Oligodendrocyte Progenitor Cells Differentiation Induction with MAPK/ERK Inhibitor Fails to Support Repair Processes in the Chronically Demyelinated CNS
Omri Zveik1, Tal Ganz1, Nina Fainstein1, Marva Lachish1, Ariel Rechtman1, Lihi Sofer1, Tamir Ben-Hur1, Adi Vaknin-Dembinsky1
1The Department of Neurology and Laboratory of Neuroimmunology, The Agnes-Ginges Center for Human Neurogenetics, Hadassah-Hebrew University Medical Center
Objective:
We aimed to examine the effect of PD0325901 treatment on the chronically-inflamed CNS, and to further characterize its immunosuppressive properties on different cell populations.
Background:
Remyelination failure is considered a major obstacle in treating chronic-progressive Multiple Sclerosis (MS). Studies have shown blockage in the differentiation of resident oligodendrocyte progenitor cells (OPC) into myelin-forming cells, suggesting that pushing OPC into a differentiation program might be sufficient to overcome remyelination failure.

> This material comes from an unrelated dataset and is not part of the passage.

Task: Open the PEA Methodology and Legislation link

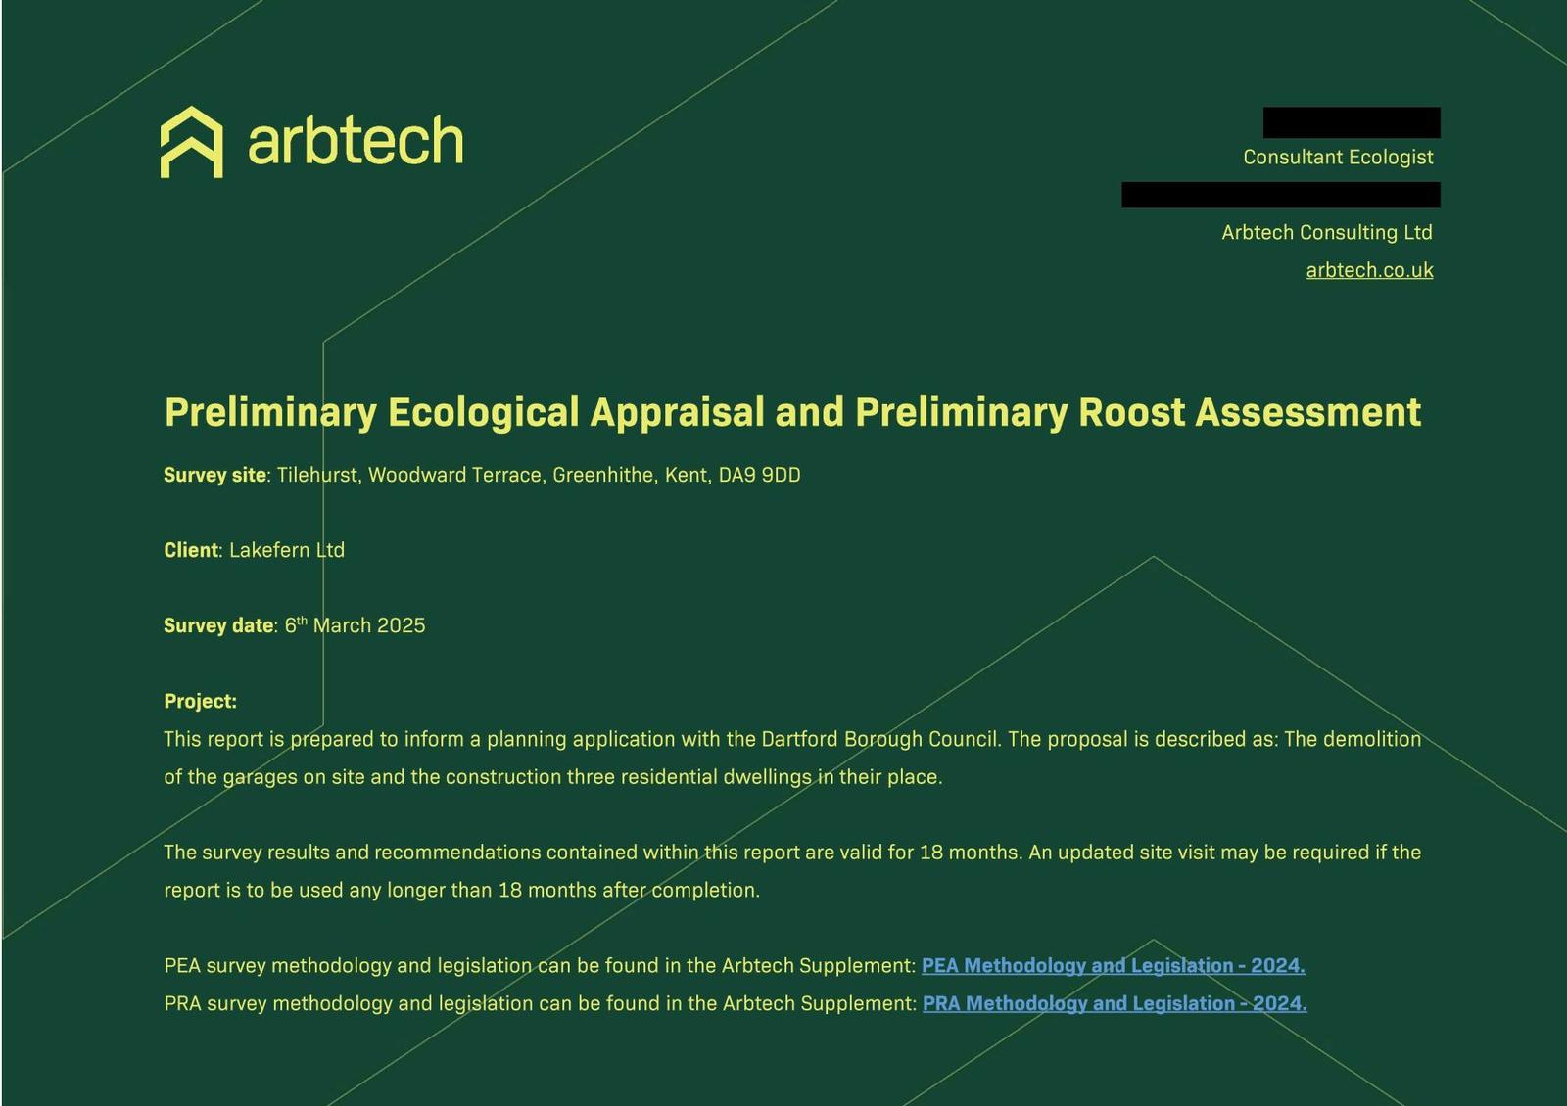Action: pyautogui.click(x=1113, y=966)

Others stressed the need of a permissive environment to allow proper activation, migration, and differentiation of OPC. PD0325901, a MAPK/ERK inhibitor, was previously shown to induce OPC differentiation, non-specific immunosuppression, and a significant therapeutic effect in acute demyelinating MS models.
Design/Methods:
We examined the pathological and clinical effect of PD0325901 in Biozzi mouse EAE model in vivo, as well as its effect on OPCs differentiation and immune function in vitro.
Results:
Treatment with PD0325901 induced OPC differentiation into mature oligodendrocytes with high morphological complexity. However, treatment of Biozzi mice with chronic-progressive EAE with PD0325901 showed no clinical improvement in comparison to control group, no reduction in demyelination, nor induction of OPC migration into foci of demyelination. PD0325901 induced a direct general immunosuppressive effect on various cell populations, leading to a diminished phagocytic capability of microglia and less activation of lymph-node cells. It also significantly impaired the immune-modulatory functions of OPC.
Conclusions:
Our findings suggest OPC regenerative function depends on a permissive environment, which may include pro-regenerative inflammatory elements. Furthermore, they indicate that maintaining a delicate balance between the pro-myelinating and immune functions of OPC is of importance. Thus, the highly complex mission of creating a pro-regenerative environment depends upon an appropriate immune response controlled in time, place, and intensity. We suggest the need to employ a multi-systematic therapeutic approach, which cannot be achieved through a single molecule-based therapy.